Hi to all.
I was wondering if it is possible to auto-provision users from MS Entra to Eramba. This would be very helpful, if taking into account that for awareness programs, you would want to automatically add users to the trainings, after they are onboarded to the MS Portal.
BR,
Dimitris
I second this.
i don’t know anything about this microsoft product, but if its is a directory of sorts that speaks LDAP then you should be able to do it with ldap sync: Access Management
IMPORTANT: as explained many times in trainings and documentation, the number of accounts most organisations need to create in eramba is number of departments times 2, the exception is if you are using the Awareness module. deviations from this, are likely to be questionable implementations from our perspective: Access Management
MS Entra is the new name of “Azure Active Directory”. I have setup SAML with this. However, If my organization has 200-300 people that need to have awareness training on GRC, then there is a larger overhead regarding updating the users via continuous uploads of our AD. This will also require an new process towards the GRC team any time a hire is done, and to add/update/upload the new user(s)
If auto provisioning is used, this can be done automatically.
is possible over LDAP, which. your AD should handle. check the docuemention links above pls!
LDAP sync is only useful if you only use LDAP sync. See this comment: Feature - Policy Portal using SAML - #16 by Ovidiu
Imported/synced users can’t be changed. You have to remove it, to re-add it before the next sync cycle to being able to change group memberships.

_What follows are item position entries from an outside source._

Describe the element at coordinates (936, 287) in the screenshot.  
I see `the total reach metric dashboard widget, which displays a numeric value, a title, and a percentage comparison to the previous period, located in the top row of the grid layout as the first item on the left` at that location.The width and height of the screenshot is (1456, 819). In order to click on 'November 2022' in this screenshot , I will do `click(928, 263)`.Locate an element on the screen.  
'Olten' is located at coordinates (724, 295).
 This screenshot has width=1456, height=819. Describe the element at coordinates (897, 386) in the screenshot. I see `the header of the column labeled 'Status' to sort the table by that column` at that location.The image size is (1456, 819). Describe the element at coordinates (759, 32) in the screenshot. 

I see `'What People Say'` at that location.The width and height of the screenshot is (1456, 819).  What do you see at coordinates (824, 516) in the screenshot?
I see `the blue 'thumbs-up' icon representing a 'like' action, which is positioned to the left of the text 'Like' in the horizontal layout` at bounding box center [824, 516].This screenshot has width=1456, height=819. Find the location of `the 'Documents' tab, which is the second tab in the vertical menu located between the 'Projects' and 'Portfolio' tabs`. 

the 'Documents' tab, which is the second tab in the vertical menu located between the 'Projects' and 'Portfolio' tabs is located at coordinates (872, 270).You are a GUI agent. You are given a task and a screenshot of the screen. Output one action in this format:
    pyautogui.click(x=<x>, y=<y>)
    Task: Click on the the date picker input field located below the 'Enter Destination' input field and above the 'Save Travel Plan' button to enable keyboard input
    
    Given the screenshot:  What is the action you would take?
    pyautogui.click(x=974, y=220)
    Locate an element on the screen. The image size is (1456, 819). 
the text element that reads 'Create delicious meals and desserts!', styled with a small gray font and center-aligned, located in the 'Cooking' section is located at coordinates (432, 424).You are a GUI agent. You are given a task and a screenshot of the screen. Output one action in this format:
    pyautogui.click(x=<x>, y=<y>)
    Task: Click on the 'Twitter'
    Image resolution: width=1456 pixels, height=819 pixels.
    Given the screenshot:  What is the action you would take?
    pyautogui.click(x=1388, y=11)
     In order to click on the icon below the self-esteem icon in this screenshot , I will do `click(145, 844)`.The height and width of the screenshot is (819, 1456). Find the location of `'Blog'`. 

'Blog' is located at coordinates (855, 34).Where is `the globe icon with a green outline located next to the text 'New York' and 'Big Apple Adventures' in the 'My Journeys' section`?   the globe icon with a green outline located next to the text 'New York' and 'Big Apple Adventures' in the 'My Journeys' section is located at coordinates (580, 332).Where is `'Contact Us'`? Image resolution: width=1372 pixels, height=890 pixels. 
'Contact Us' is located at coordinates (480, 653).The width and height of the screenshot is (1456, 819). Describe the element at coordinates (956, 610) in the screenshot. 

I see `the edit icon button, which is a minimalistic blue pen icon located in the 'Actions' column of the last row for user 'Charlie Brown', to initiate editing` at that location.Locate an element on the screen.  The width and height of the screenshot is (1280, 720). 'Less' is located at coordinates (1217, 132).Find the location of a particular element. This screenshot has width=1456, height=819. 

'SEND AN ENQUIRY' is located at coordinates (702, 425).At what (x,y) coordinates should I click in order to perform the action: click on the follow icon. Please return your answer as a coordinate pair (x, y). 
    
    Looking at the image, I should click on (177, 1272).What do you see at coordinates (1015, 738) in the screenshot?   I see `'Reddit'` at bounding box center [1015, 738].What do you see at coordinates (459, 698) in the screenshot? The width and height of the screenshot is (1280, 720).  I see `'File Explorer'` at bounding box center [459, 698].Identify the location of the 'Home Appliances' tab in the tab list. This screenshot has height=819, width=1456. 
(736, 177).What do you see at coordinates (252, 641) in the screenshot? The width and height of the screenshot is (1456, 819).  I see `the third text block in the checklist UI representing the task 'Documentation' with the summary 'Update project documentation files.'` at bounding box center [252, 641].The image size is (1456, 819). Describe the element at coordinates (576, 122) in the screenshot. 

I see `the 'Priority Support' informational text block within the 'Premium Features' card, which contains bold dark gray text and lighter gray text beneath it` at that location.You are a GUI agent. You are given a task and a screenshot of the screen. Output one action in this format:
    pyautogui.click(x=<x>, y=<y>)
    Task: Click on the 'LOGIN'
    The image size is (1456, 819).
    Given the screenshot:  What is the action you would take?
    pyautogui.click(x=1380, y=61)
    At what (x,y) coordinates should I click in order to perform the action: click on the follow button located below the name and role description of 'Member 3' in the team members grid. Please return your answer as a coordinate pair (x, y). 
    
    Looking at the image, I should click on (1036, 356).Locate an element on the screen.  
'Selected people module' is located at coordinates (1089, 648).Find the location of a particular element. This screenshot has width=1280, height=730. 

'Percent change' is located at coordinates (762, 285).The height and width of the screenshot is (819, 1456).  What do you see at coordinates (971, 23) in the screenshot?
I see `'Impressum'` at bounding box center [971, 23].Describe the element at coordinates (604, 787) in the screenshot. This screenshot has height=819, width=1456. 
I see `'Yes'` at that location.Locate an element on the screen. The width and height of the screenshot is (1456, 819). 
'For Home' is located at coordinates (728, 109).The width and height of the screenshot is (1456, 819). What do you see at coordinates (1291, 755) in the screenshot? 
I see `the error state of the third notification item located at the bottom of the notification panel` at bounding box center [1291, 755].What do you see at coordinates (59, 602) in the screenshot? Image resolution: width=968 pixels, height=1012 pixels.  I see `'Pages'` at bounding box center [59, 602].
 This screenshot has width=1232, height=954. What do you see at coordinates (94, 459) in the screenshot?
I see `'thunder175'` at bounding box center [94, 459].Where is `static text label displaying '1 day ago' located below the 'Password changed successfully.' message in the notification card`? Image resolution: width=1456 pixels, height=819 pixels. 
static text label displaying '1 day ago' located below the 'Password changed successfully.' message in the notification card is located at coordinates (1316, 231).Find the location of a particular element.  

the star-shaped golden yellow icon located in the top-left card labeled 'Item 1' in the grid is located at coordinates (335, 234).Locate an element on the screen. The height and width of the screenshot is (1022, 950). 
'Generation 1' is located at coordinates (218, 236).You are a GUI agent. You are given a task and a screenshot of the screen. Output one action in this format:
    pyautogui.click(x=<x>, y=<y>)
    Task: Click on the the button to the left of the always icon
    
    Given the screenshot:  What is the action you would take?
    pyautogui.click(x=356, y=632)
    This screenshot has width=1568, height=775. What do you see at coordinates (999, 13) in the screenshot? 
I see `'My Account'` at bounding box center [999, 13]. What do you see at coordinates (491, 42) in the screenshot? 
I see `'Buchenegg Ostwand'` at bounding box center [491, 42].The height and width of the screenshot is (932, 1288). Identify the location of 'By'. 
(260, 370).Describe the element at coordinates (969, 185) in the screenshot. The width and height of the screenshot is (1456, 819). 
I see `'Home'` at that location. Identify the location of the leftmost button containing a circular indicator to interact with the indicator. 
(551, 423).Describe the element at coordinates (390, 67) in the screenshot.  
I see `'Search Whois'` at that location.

this is not correct, you can sync accounts and they will authenticate with whatever remote authenticar you have (SAML, LDAP or google oauth)
Sure, but the problem I mentioned is not that they can’t AuthN via the other provided IdPs but rather that they can not be modified (add them to other groups).
Hello,
Yes, the idea with LDAP sync is that you will handle everything on the AD side and then just sync everything into eramba. (for example, people in the IT department on the AD side will be synced to the IT department group in eramba).
Can you elaborate more on the specific use case so we understand better?
The use cases may be :
Case 1 (New install)
Case 2 (Update/managing)
Case 3
The method is called SCIM (System for Cross-Domain Identity Management) and is used by Microsoft Entra ID (Azure AD), Okta, Google Workspace and others.
BR,
Dimitris
Reference: https://scim.cloud/
is interesting, likely to happen some day, but please do not expect this to happen anytime before end of the year, we have full roadmap already for year 25 (and 26…!)
regards
esteban
Sure! 
I guess you already have enough on your plate…
All of those uses cases work with AD at this time and in theory, you can set up a SCIM like functionality depending on your IDP.
For example, Okta has a LDAP interface that you can connect to Eramba. You would then configure it as a Group LDAP connector within Eramba, which you can then use to sync your users into the system. Then, you set up SAML as your authentication method and point that to your Okta SAML. I have group syncing running with Okta for one of my clients using this method (but for access reviews rather than pseudo-SCIM).
Of course, that’s not helpful since you’re on EntraID, but there’s still a couple of options -
Thanks for the ideas. Quite complicated though, and adds one more thing to manage and support.
We will do it manually for now, and see how it goes…
If we can add this to a wishlist or something similar, so as to get some upvotes, and if enough people want it, it may go into the (future) roadmap.